Mar 24, 2004 22:56
Although i was not given the opportunity to talk to Shane about going wit me 2 Alternative-PROM, i was faced with the harsh reality of another problem. I never thought of bringing all of this up to his ex, b/c of some things that have happened between them, and somethings that she has said about me that have hurt me. All of this comes at a very bad time, b/c consecuatively now, i have had one bad thing after another dropped on me, and i just can't handle it all. At first i faced the issue or talking to her about me askin him, with an "Well, she brought all of this on herself" and "Well she'll have to deal with it". But i was also lookin at the other factors that play into how i feel right now, and that was influencing how i was thinking at the time. So now that i have thought about it, i have come to the conclusion that i ultimately must bring it up with her, knowing already what may happen, and preparing myself with how she may very well most likely react....ultimately b/c i would want to know, if the tables were turned. As much as i don't wanna do it, not b/c i'm scared but just b/c i'm so emotionally crushed with everything else and this going on, that i can't believe i am going 2 set that aside 2 think clearly and do the right thing, not for any1 else, but for myself, b/c that's what i would like someone 2 do if i was in her situation.

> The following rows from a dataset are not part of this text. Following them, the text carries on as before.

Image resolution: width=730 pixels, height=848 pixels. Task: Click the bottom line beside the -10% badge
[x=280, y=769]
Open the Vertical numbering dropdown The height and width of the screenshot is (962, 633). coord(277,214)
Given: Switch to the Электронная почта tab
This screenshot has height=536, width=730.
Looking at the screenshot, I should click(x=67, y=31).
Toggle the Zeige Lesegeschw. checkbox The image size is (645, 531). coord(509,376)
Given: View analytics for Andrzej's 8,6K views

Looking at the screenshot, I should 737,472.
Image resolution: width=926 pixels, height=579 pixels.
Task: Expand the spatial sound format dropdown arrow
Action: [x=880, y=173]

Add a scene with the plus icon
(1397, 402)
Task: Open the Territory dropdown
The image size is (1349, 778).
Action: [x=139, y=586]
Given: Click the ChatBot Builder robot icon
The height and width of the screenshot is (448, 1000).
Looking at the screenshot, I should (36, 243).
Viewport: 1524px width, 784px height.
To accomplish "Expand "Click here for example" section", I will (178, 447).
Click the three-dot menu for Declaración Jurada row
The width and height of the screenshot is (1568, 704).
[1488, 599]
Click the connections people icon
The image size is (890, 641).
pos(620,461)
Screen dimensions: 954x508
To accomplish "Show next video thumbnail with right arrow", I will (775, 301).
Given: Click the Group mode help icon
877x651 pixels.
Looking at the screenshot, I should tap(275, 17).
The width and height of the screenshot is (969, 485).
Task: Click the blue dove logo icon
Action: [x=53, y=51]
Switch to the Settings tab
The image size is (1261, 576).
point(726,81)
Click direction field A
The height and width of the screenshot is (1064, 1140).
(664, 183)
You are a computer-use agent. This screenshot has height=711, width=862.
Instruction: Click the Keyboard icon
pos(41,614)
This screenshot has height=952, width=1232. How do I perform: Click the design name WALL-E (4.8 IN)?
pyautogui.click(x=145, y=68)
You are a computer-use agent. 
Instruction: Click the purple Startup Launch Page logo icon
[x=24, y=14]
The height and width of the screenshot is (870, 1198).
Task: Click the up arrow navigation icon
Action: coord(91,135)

I honestly could not think of what may happen next b/c i've been through so much crap. But being both physically and mentally weak right now, i can't neglect how much sleep i need, b/c i've been doing that the last few days and that is affecting me 2. So i leave you out there with this:
"Life is 2 short to worry about the little things. We don't know when our time is up, and when we will die, but we do know that we should always make our best efforts to make and keep friendz not enemies. Never sell yourself short of the happyness you seek and seek for others. Don't ever think you're alone in the darkness, b/c their is always some light(even if it is very little) that we can turn to for guidance and help."